October 10, 2011

Langzhong

On Oct. 2 we boarded a bus for a 2 ½ hour trip to Langzhong. In existence for more than two millennia, the small city has a picturesque, preserved/restored old quarter that attracts many visitors. The city is deemed to have an ideal feng shui location, nestled inside a meander of the Jialing River and with mountains and propitious stone formations surrounding it at four compass points. We had a nice meal before checking into our overnight lodging, an old wharf building. We joined the throngs of other visitors strolling about in a light rain to climb various towers, visit a museum devoted to feng shui and visit one of China’s two remaining imperial examination halls. For centuries the imperial examination system was a necessary route to a position in the civil bureaucracy of China. Students who scored top marks could advance to high levels of government service. Two of our students dressed in garb similar to what students would have worn in the Qing Dynasty (1644-1911) and participated in a playful, perhaps not entirely accurate, recreation of a ceremony marking the end of the examination. In 2008, when the SST group visited Langzhong, they had been filmed for a national TV segment on foreign tourists enjoying China during national holiday week. This year we had two film crews following us: one from the local television station, and also a student film crew from China West Normal University.

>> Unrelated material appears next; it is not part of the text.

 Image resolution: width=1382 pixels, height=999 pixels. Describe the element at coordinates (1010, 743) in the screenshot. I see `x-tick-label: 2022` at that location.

We rounded out our first afternoon by visiting a short concert with traditional Chinese instruments and then sought our own light suppers near our hotel. After supper, we took in a Sichuan shadow-puppet show and even got to experiment with operating the puppets ourselves. Before returning to our cedar-walled hotel rooms, some of us sought out another traditional Langzhong activity: a vinegar foot bath and massage.
On Monday morning, we headed out to several more sights. Continuing our Three Kingdoms saga from a little over a week ago, we visited the temple and mausoleum of Zhang Fei (d.221 AD), noted as a wise official and successful warrior. We also visited a Sufi Muslim shrine in town with the dome shaped tomb of one early Muslim leader, now surrounded by many other Sufi style graves. After lunch and a final stroll through the old quarter we returned to Nanchong.